研究によると、心理学的レベルでは、陰謀論を信じることは心理的に有害であったり、病的であることが示唆されており、心理的投影や、マキャヴェリズムの傾向によって予測されるパラノイアと強い相関を持っている。
陰謀論を信じる傾向は、スキゾタイピー(英語版)の精神疾患と強く関連している。
かつてはニッチな層に限られていた陰謀論だが、現在ではマスメディアで当たり前のように取り上げられるようになり、20世紀後半から21世紀初頭のアメリカでは文化的現象として流行してきた。
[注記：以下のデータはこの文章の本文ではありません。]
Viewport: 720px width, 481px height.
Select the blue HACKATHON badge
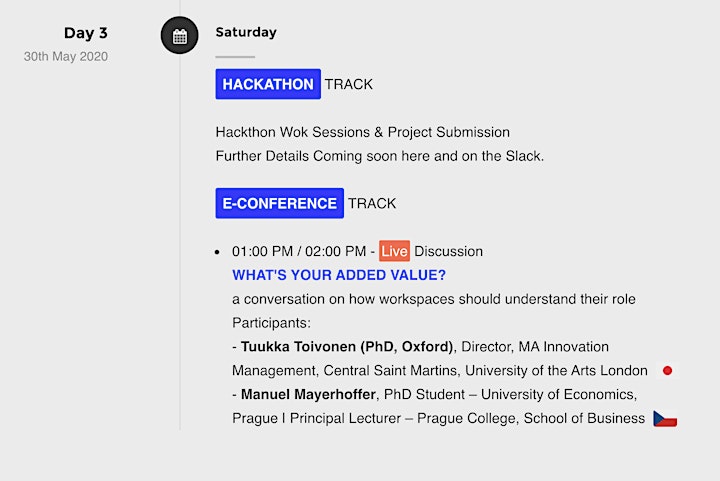(x=268, y=84)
ニュースや大衆娯楽の中で陰謀論に触れることにより、陰謀論的な考えに対する受容性が高まり、主流ではない信念の社会的受容性も高まった。
陰謀論は、分析的あるいは科学的に見えるものも含めて、複雑で詳細な議論を活用していることが多い。しかし、陰謀論を信じることは、主に感情によって突き動かされている。
分析的思考は、合理的かつ批判的な認知を強調するものであるため、陰謀論的な信念を減らすのに役立つことがある。
一部の心理学者は、陰謀論に関連する説明は、陰謀論を抱くようになる以前に保持されていた強い信念である可能性があり、「内部的には一致している」ことが多いと主張している。